Consider the situation shown in figure. The horizontal surface below the bigger block is smooth. The coefficient of friction between the blocks is $\mu$. Find the minimum force F that can be applied in order to keep the smaller block at rest with respect to the bigger block

• A. $\frac{1+\mu }{1-\mu }(2M+m)g$
• B. $\frac{1+\mu }{1-\mu }(M+2m)g$
• C. $\frac{1+\mu }{1-\mu }(3M+2m)g$
• D. $\frac{1-\mu }{1+\mu }(M+2m)g$

Answer 1

The correct option is D

$\frac{1-\mu }{1+\mu }(M+2m)g$

If no force is applied, the block A will slip on C towards right and the block B will move downward. Suppose the minimum force needed to prevent slipping is F. Taking A + B + C as the system, the only external horizontal force on the system is F. Hence the acceleration of the system is
$a=\frac{F}{M+2m}$ ...... (i)
Now take the block A as the system.

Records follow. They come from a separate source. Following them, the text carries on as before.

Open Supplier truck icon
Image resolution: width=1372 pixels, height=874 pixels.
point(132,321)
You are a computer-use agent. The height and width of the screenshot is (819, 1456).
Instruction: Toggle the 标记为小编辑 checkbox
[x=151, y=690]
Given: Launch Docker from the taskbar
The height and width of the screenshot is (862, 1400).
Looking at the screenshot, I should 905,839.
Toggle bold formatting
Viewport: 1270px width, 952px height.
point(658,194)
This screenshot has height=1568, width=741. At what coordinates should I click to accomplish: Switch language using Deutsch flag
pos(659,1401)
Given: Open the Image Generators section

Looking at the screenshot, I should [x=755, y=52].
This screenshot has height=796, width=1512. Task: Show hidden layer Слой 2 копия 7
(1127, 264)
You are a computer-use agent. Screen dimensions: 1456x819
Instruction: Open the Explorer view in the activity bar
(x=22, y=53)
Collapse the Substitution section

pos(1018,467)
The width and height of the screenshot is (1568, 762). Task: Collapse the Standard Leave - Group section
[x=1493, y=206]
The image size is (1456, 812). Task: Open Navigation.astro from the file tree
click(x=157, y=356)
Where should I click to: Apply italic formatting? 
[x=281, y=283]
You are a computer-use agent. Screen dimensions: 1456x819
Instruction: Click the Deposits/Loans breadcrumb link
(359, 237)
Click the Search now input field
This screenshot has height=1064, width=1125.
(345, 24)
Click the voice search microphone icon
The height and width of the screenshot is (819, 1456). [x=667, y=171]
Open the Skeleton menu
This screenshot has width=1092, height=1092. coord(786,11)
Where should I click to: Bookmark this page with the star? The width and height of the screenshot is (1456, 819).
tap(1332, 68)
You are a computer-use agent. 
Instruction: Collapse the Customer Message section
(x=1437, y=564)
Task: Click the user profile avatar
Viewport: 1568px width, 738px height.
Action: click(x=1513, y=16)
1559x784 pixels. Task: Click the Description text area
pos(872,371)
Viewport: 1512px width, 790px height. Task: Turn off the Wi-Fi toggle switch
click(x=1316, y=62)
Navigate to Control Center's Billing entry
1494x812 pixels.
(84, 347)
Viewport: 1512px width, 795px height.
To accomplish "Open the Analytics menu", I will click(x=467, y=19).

The forces on A are

(i) tension T by the string towards right,

(ii) friction f by the block C towards left,

(iii) weight mag downward and

(iv) normal force N upward.

For vertical equilibrium N = mg.

As the minimum force needed to prevent slipping is applied, the friction is limiting. Thus,
$f=\mu N=\mu mg$
As the block moves towards right with an acceleration

(i) tension T upward,

(ii) weight mg downward,

(iii) normal force N’ = ma.

(iv) friction f ‘ upward.

As the block moves towards the right with an acceleration a,

N’ = ma.

As the friction is limiting.
$f^{\prime }=\mu N^{\prime }=\mu ma$

For horizontal equilibrium of Block A

$T-\mu mg=ma$ ...(ii)

For vertical equilibrium

T + f’ = mg

Or, $T+\mu ma=mg$. …(iii)

Elimination T from (ii) and (iii)
$a_{min}=\frac{1-\mu }{1+\mu }g$
When a large force is applied, the block A slips on C towards left and the block B slips besides C in the upward direction. The friction on A is towards right and that on B is downwards. Solving as above, the acceleration in this case is
$a_{max}=\frac{1+\mu }{1-\mu }g$
thus, a lies between $\frac{1-\mu }{1+\mu }g$ and $\frac{1+\mu }{1-\mu }g$
From (i) the force F should be between
$\frac{1-\mu }{1+\mu }(M+2m)g$ and $\frac{1+\mu }{1-\mu }(M+2m)g$